Like, what do you enjoy most about trucking?

“Nothin’,” he says.

Mmmm.. We’ll get back to that one.

It’s a high-ceilinged garage and sitting way up under the rafters are a pair of brightly coloured kayaks. When I notice them and say that I’m a kayaker too, Merlin tells me he can’t swim. Worse, he’s afraid of the water.

Before I can ask why he likes kayaking, he points over his shoulder to a river we can’t actually see through the closed door of the garage, though I know it’s just beyond the dirty 10-foot-high snowbanks across the road. We’re just outside Charlottetown, P.E.I., and it’s sunny but still cold on the last day of March.

“That river’s a mile wide,” he says. “It took me 8 months before I could work up the courage to paddle across it.”

A bit earlier, in fact just a couple of seconds after I walked through the shop door, Merlin asked me if I liked bikes. He meant motorcycles, and pointed to a glistening white — and very big — Yamaha. I responded by saying I like bikes a lot and have always had the urge to try one but I’ve never bitten that bullet.

“Neither have I,” he says. “Never ridden one. But I just got that thing.”

My jaw drops again. Then he tells about the long ride he hopes to take to New Hampshire in June with some friends who are more experienced bikers. That’s not quite two months away so he figures he has time to learn.

You should be getting the picture here. Merlin Jay is a guy who loves challenges, thrives on them. And rather than waiting for them to come along, he makes ’em up.

Now in his late 40s and driving truck since 1981 when he attended Nova Scotia’s Commercial Driving Safety College, he says he treats his life at the steering wheel in much the same way. He just plain likes the many challenges involved, specifically the challenge of doing it perfectly — delivering the freight on time and undamaged while making a buck in the process. No small feat these days.

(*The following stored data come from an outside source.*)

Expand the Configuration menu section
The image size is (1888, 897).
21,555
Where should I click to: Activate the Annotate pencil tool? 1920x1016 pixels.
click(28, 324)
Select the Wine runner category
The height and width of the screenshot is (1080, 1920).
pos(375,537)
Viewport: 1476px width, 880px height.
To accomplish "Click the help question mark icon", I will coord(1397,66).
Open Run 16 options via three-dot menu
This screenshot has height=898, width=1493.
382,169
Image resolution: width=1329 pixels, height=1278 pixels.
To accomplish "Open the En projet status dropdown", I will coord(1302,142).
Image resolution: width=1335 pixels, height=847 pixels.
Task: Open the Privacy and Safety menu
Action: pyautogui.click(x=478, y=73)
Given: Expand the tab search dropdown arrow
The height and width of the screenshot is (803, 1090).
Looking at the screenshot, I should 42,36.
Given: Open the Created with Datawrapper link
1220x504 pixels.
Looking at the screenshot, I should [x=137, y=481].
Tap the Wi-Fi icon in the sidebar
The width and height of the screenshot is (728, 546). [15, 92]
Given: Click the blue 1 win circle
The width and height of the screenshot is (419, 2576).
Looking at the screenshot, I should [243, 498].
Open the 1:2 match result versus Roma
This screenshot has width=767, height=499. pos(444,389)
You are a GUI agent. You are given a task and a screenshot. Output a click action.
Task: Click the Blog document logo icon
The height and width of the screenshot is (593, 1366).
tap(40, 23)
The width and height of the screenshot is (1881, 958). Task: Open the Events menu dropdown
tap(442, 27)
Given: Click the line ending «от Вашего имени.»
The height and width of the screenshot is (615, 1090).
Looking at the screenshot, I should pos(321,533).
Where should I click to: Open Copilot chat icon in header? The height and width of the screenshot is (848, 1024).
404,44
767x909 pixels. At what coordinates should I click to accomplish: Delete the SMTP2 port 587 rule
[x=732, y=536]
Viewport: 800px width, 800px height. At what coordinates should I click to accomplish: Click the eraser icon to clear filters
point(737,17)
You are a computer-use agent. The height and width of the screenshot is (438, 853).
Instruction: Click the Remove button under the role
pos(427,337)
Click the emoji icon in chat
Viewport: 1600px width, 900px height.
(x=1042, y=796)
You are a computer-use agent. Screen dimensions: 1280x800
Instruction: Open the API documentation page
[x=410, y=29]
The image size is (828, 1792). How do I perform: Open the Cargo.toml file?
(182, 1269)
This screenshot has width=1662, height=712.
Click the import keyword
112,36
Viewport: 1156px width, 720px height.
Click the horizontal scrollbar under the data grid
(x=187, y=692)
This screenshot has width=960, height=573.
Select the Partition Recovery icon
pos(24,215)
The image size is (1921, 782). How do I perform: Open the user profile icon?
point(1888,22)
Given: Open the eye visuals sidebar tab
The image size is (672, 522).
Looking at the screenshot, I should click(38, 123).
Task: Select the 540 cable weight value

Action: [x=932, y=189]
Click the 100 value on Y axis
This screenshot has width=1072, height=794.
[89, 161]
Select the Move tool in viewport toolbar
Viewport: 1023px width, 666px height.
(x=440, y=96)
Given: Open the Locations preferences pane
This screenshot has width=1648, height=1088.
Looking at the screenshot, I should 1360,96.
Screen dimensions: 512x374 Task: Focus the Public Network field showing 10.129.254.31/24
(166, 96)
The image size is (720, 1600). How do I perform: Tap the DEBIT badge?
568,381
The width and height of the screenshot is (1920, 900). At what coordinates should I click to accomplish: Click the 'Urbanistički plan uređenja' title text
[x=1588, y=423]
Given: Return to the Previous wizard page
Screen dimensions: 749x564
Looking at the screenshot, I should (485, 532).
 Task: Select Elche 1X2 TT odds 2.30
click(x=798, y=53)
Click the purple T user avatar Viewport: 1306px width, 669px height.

Merlin is an independent with his own authority. These days he has a weekly run hauling mussels from Atlantic Mussel in Point Pleasant, P.E.I. to Montreal, and engines back, but they’re the first regular runs he’s had since going on his own several years ago.

His first job was driving for John Gunn Transport in Charlottetown, but that job disappeared when Gunn laid him off. “John saw the writing on the wall with deregulation coming on,” says Merlin. “Freight rates were already being slashed. But 20 years ago he was getting paid what people are being paid today in Atlantic Canada.”

So the young man went west, spending the next 10 years in Manitoba, driving company trucks for the likes of Arnold Bros. Transport, Tri-Line, and Shell Oil. He came back to his native P.E.I. in 1992, having essentially flipped a coin to determine whether he should head home or go further west to Alberta. He kinda wishes he’d gone west because, to his surprise, he found a new challenge on his return – nobody wanted him as a truck driver despite his extensive experience.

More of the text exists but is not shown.